Research Institutions Now Cater to the Prejudices of Wealth, by Noah Millman.
Political scientist and blogger Daniel W. Drezner’s new book, “The Ideas Industry,” … [is] an account of how the marketplace of ideas, the metaphorical bazaar where academics and think tankers and pundits hawk their intellectual wares to policy makers, has changed over the past generation.
As he tells it, three large-scale forces have remade the marketplace of ideas. The erosion of trust in prestigious institutions has weakened the position of both academia and the traditional journalistic perches of public intellectuals. The polarization of American politics has segmented that marketplace into distinct and separate niches. Most important, the dramatic growth in economic inequality has made wealthy individuals and corporations into the primary buyers, dominating the market. …
On the perils of intellectual superstardom, …[where] he discusses the takeoff phase of his own career, he expresses profound concerns about how the incentives of the ideas industry work against careful or serious thought. The thin reed on which he places his hopes for reform is the notion that intellectuals will police themselves.
The question Drezner doesn’t ever ask explicitly is: What is the ideas industry’s real product?
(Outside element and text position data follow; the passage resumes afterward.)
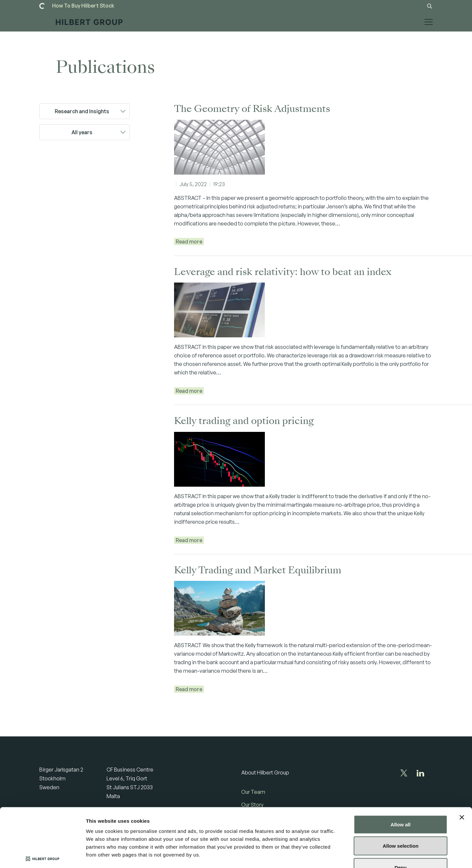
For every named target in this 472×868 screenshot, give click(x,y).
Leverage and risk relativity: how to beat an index (282, 272)
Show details (344, 855)
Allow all (401, 782)
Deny (401, 825)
If the plutocrats who dominate the market demand ideas that are already congenial to them, then they aren’t evaluating ideas based on their efficacy — as, indeed, they have little incentive to do if they are insulated from their consequences. It’s probably not an accident that the industry Drezner describes frequently sounds like a luxury brand of entertainment, the ideas akin to the witty confections served up by Louis XVI’s courtiers in the French film “Ridicule.”